Son haftalarda Guangdong’da 7 bin 700’den fazla olay bildirildi. Bilhassa sanayi kenti Foshan’da 2 bin 770 kişi hastalandı. Komşu Guangzhou’da da onlarca olay kaydedilirken, Hong Kong geçtiğimiz hafta birinci olayını açıkladı.
Chikungunya, 1952 yılında Tanzanya’da birinci sefer tanımlandı ve ismi, Makonde lisanında “büken” manasına geliyor. Bu isim, hastalığın neden olduğu şiddetli eklem ağrısına atıfta bulunuyor. Çoklukla hastalık 1-2 hafta içinde geçse de, nadiren de olsa eklem ağrıları uzun müddet devam edebiliyor. Bebekler ve yaşlılarda hastalık daha ağır seyrediyor. Şu an için virüse karşı yaygın bir aşı bulunmamakta, lakin tedavi için çoklukla ateş ve ağrı kesiciler kullanılıyor.
Guangdong’daki salgının süratle yayılması yetkilileri alarma geçirdi. Çinli sıhhat yetkilileri, yağmur ve tayfunların sivrisinek üremesini kolaylaştırdığına dikkat çekerek, salgının yayılma suratının daha da artmasından kaygı ediyor.
Ayrıca, milletlerarası ticaretin getirdiği dış kaynaklı olay riski de yüksek.
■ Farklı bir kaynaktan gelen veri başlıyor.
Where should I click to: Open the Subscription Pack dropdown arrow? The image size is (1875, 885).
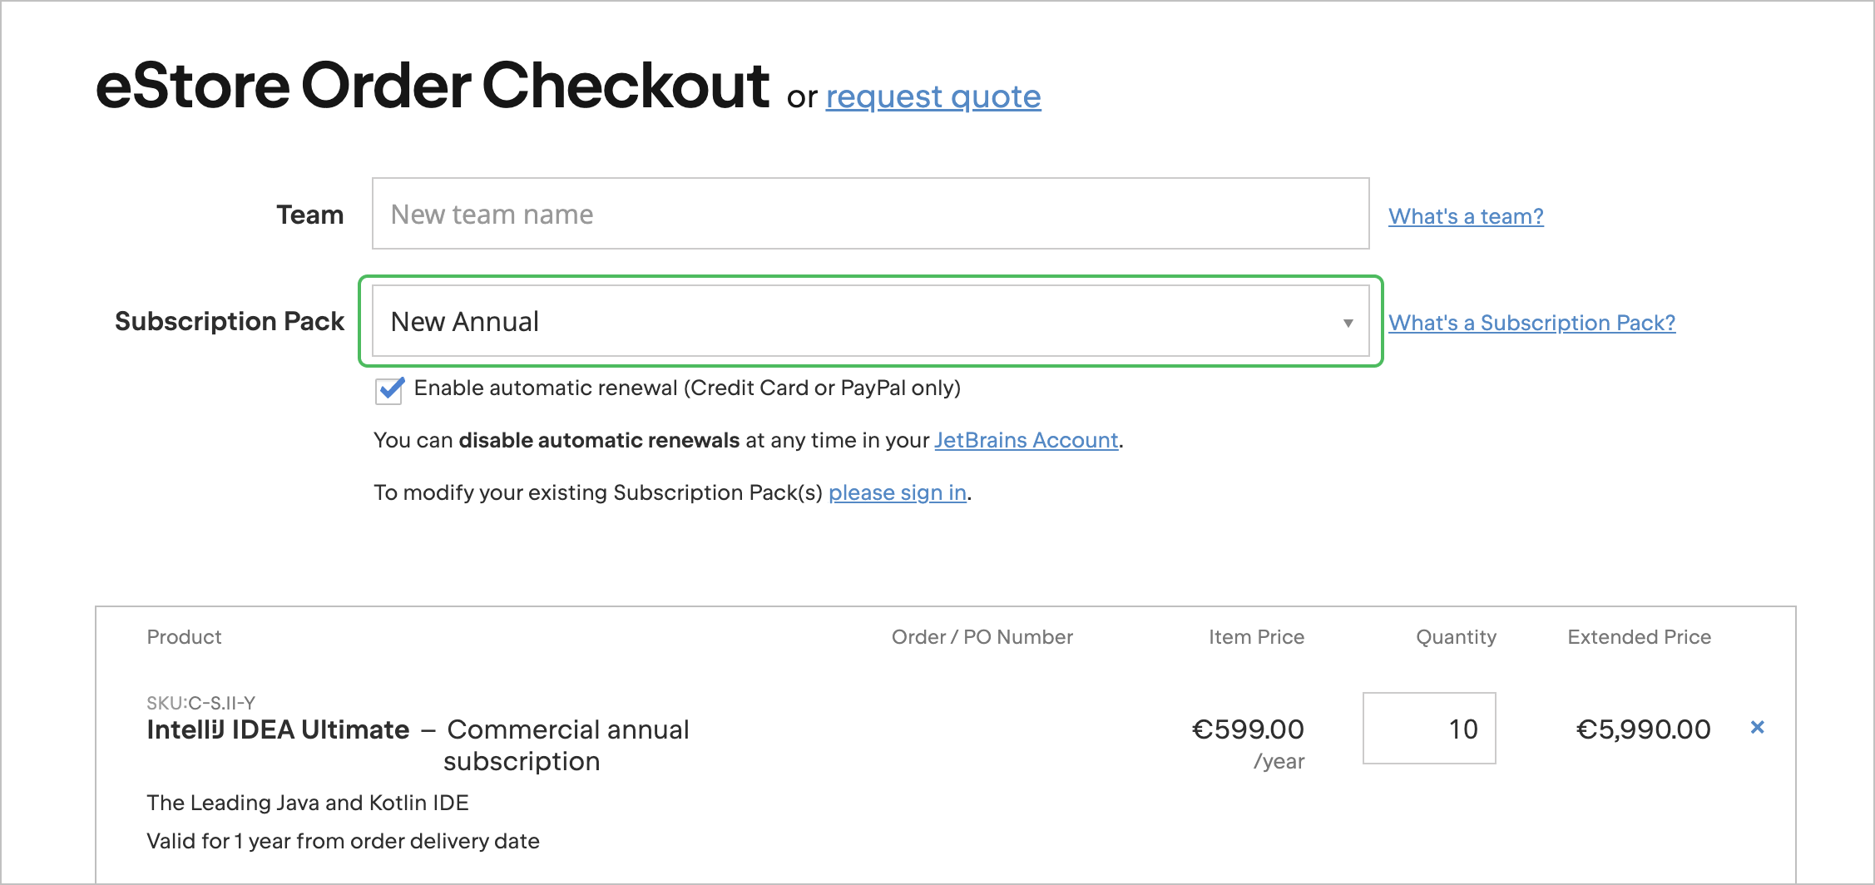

Mahallî idareler, sivrisinek üreme alanlarını yok etmek için büyük bir kampanya başlattı. Halk, sakin su birikintilerini temizlemeye çağrıldı ve kimi bölgelerde işletmelere para cezaları uygulanmaya başlandı.
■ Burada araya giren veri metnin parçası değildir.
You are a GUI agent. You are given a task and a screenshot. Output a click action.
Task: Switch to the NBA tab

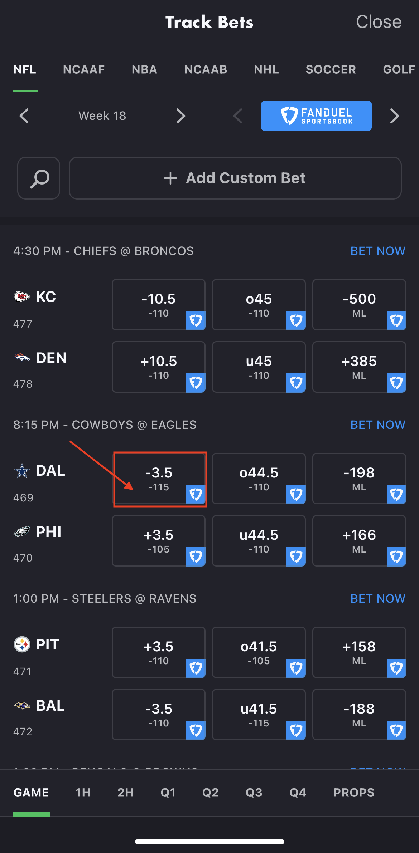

Bu salgının kıymeti, chikungunya’nın Çin ana karasında belgelenmiş en büyük salgın olması ve bu hastalığın burada daha evvel yerleşik olmamış olması. Oxford Üniversitesi’nden uzmanlar, Çin’deki bu salgının süratle yayıldığını ve virüsün burada büyük bir tehdit oluşturduğunu belirtiyor. Ayrıyeten, iklim değişikliği ve kentleşmenin, bu cins sivrisinek kaynaklı hastalıkların salgın riskini artırdığına dikkat çekiliyor.
Amerika Birleşik Devletleri de, Çin’in etkilenen bölgelerine seyahat eden vatandaşlarına dikkatli olmaları davetinde bulundu. Lakin şu ana kadar ABD’de lokal olarak virüsün yayıldığına dair bir bulgu bulunmadığı bildiriliyor.
Çinli yetkililer, chikungunya virüsünün “önlenebilir, denetim edilebilir ve tedavi edilebilir” olduğunu belirtiyor ve halkı önlemli olmaya çağırıyor. Yeniden de, virüsün yayılma suratının ve tesirlerinin daha fazla incelenmesi gerektiği vurgulanıyor.